On 4 August, the HV initiated Operation Storm, which was aimed at recapturing Sectors North and South, which encompassed the bulk of the RSK. UNCRO was notified three hours in advance of the attack, when Šarinić made a phone call with Janvier. In addition, each HV corps notified the UNCRO sector in the path of its planned advance, and requested written confirmation that the information had been received. UNCRO relayed the information to the RSK authorities. Two days later, UNCRO was requested to protect 35,000 Serb civilians accompanying the ARSK as it retreated towards Bosnia and Herzegovina. They were trapped near Topusko when HV troops captured Glina, closing the last road available to them. The UNCRO Ukrainian battalion base was used as a venue for negotiations for the surrender of the trapped ARSK Kordun Corps; the negotiations were conducted in the presence of UNCRO officers. The commander of UNCRO Sector North signed the surrender agreement as a witness. This offensive also involved actions against UN peacekeepers; the Army of the Republic of Bosnia and Herzegovina, which supported the offensive from the Bihać pocket, attacked UNCRO observation posts defended by Polish troops, while HV troops used several Danish peacekeepers as human shields. During the offensive, ARSK detained five Sector East headquarters staff, several UNCRO vehicles were hijacked, and UN personnel were harassed. Four UN peacekeepers were killed in the offensive—three as a result of HV actions, and one as a result of ARSK fire—and 16 were injured. HV troops also destroyed 98 UN observation posts.

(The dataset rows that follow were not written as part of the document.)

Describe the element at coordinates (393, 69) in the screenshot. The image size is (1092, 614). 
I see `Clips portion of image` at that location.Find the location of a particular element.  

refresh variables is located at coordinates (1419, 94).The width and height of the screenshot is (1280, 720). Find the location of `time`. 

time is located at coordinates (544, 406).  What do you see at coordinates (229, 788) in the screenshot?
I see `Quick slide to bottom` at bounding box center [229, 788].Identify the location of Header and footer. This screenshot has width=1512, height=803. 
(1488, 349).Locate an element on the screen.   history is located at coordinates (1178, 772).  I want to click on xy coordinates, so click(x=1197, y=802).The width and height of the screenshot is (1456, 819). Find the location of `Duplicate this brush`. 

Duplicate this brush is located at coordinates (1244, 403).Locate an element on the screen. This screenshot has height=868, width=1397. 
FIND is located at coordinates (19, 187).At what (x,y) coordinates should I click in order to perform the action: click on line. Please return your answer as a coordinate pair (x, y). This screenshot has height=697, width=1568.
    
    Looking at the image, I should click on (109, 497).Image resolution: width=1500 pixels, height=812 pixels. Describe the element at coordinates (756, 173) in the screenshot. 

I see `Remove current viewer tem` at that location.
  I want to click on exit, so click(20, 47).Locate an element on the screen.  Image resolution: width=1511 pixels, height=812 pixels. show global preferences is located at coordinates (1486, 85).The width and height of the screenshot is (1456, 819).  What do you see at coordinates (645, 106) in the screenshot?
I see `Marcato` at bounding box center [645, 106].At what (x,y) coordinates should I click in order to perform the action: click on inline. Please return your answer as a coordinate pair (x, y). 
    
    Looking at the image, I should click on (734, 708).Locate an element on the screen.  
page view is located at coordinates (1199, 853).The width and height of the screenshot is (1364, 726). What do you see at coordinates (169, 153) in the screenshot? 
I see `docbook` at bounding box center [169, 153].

Following the two offensives and negotiations led by Akashi, UNCRO continued to supervise the ceasefire in Sector East. The role of UNCRO in Sectors North and South was limited to post-conflict peace-building following an agreement between Croatian authorities and Akashi. By November 1995, UNCRO had withdrawn to Sector East. Even though the UN had planned to reduce UNCRO to 4,190 troops by the end of September, and to approximately 2,500 by October, the mission strength remained at more than 7,000 troops until November.

==Termination and aftermath==
The UNCRO mission was ended by UNSC Resolution 1025, passed on 30 November 1995. The resolution was passed in the wake of the Erdut Agreement between Croatia and representatives of Serbs in Sector East. It defined mechanisms for peaceful restoration of the region to Croatian control and established an interim period ending on 15 January 1996, when authority was to be transferred from UNCRO to a new transitional force to be deployed to the area. When the interim period expired, the UNSC adopted resolutions 1037 and 1038, which established the United Nations Transitional Administration for Eastern Slavonia, Baranja and Western Sirmium in the former Sector East and the United Nations Mission of Observers in Prevlaka. Commencement of the two new missions coincided with NATO's arrival in Bosnia and Herzegovina to enforce the Dayton Accords.

Sixteen UNCRO personnel died during the mission: three Kenyan soldiers were killed; the Czech, Danish, French, and Russian battalions lost two each; and the Argentinean, Belgian, Jordanian, Polish, and Ukrainian contingents each lost one. Four of the UNCRO peacekeepers were killed during major combat in the mission area.

The United Nations Medal was awarded to troops who served with UNCRO for at least 90 consecutive days. The medal was issued suspended from a ribbon 35 mm wide with a 9 mm red stripe with a white border on a blue background, flanked by 6 mm stripes—olive green on the left and brown on the right—set 3 mm apart from the white border.